Güsten/Staßfurt (dw). Güstens Bürgermeister Helmut Zander (SPD) fordert, dass auch die vom Hoch-, Dräng- und angestiegenem Grundwasser betroffenen Gemeinden mit in die Arbeitsgruppen des Landes einbezogen werden. "Die Akteure vor Ort wissen genau, wo die Probleme in den Städten und Gemeinden liegen. Sie haben auch Ideen für kurzfristige Lösungen. Da wäre es nur folgerichtig, wenn Vertreter an den Beratungen teilnehmen", sagte Zander in der Anregungenrunde der Kreistagssitzung.

Der Güstener Stadtchef ist wütend darüber, dass in den sieben Aktionsgruppen, die das Umweltministerium Sachsen-Anhalt entsprechend der Flußbereiche über das ganze Land verteilt ins Leben gerufen hat, um individuelle Lösungsansätze für die Wasserprobleme zu finden, lediglich Kreis-Umweltamt, Unterhaltungsverbände, Ministerien und Kommunen mit Modellcharakter, wie Schönebeck, sitzen.

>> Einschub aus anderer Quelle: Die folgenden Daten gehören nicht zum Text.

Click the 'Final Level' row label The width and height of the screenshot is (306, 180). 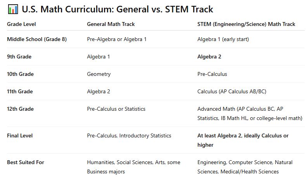[20, 135]
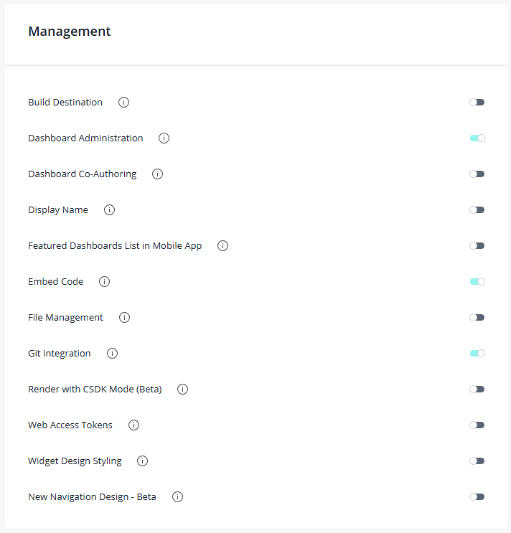Image resolution: width=511 pixels, height=533 pixels.
Task: Click the Display Name info icon
Action: click(109, 210)
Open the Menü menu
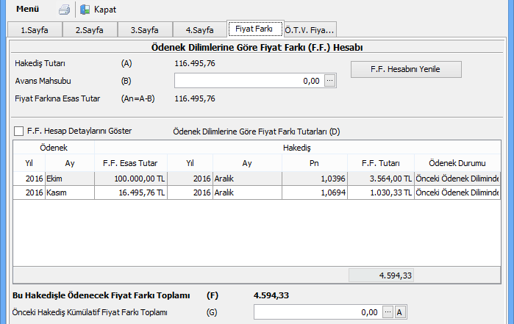This screenshot has width=514, height=324. [x=28, y=10]
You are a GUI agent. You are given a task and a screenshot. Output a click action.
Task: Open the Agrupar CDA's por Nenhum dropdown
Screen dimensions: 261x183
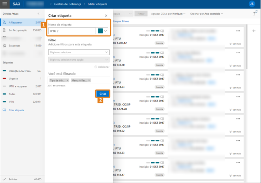[x=168, y=14]

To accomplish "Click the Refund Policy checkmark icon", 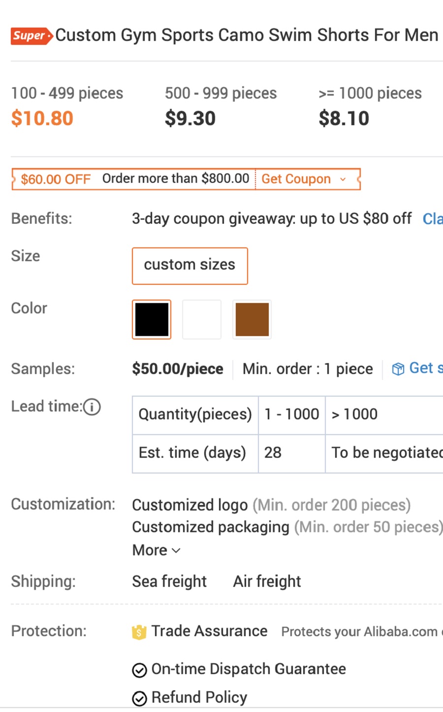I will point(140,699).
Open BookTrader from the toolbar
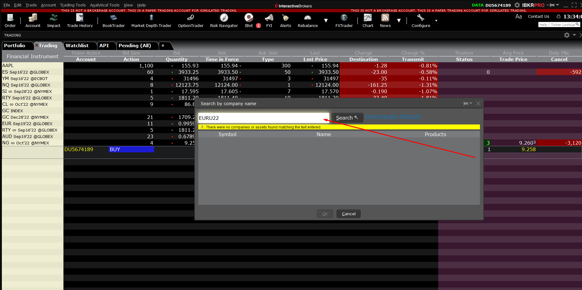 pyautogui.click(x=113, y=21)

Außerdem beschwert sich Helmut Zander darüber, dass es in den Kommunen viele kleinteilige Konzepte zum Hochwasserschutz gebe, die sich nicht ergänzen und zum Teil widersprechen würden. Der Güstener Stadtchef machte das am Beispiel eines Grabens deutlich, der Wasser von seiner Stadt abführe und in Neundorf durch den Gemarkungsbereich der Stadt Staßfurt verlaufe. "Für Güsten ist dieser Graben wichtig, im Hochwasserkonzept für Neundorf taucht er gar nicht auf", erklärt der Bürgermeister. "Wir haben im Moment das Problem: Eine Gemeinde schiebt der anderen das Wasser zu. Von nachhaltigen Lösungen kann keine Rede sein."

Helmut Zander will sich heute mit Vertretern des Unterhaltungsverbandes Untere Bode in Neundorf zu einem Arbeitsgespräch und einer Besichtigung treffen.